_Listed records_
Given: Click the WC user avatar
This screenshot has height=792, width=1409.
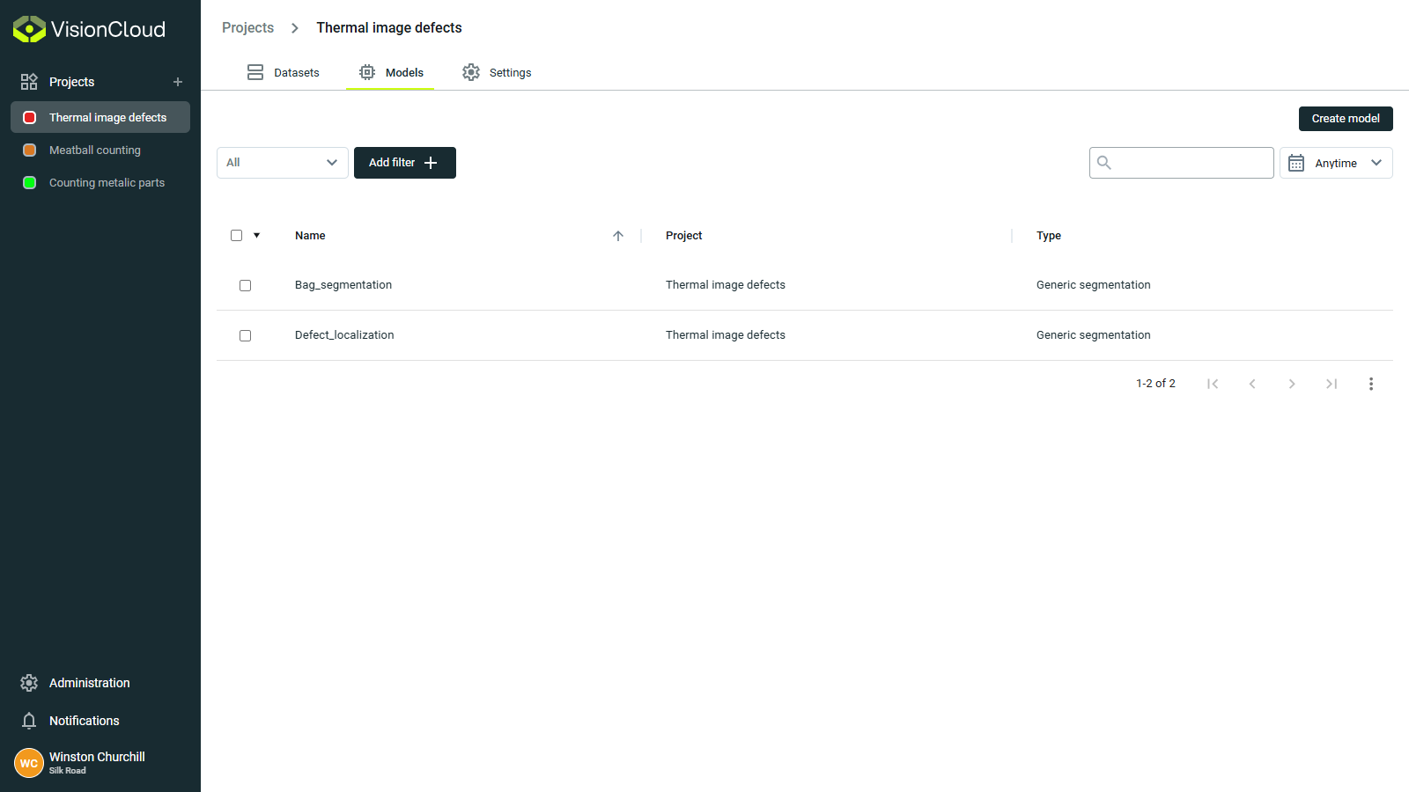Looking at the screenshot, I should click(29, 763).
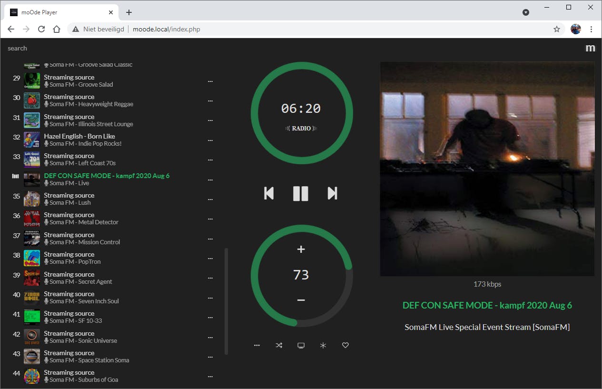Increase volume with the plus control
The image size is (602, 389).
click(x=301, y=249)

_Task details_
Write out all of the data above word for word, leaving the pictures out.

_Expected output_
Given: Click the WC user avatar
This screenshot has height=792, width=1409.
Looking at the screenshot, I should click(29, 763).
Increase volume with the plus control
The image size is (602, 389).
click(x=301, y=249)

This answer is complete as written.